--- START OF SOURCE DATA ---

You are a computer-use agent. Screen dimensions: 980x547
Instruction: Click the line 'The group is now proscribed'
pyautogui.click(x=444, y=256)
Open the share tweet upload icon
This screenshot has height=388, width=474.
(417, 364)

--- END OF SOURCE DATA ---

> SET EXERCISE
Convert the lines above into a numbered list, omitting any blank lines.

> TASK SOLUTION
1. You are a computer-use agent. Screen dimensions: 980x547
2. Instruction: Click the line 'The group is now proscribed'
3. pyautogui.click(x=444, y=256)
4. Open the share tweet upload icon
5. This screenshot has height=388, width=474.
6. (417, 364)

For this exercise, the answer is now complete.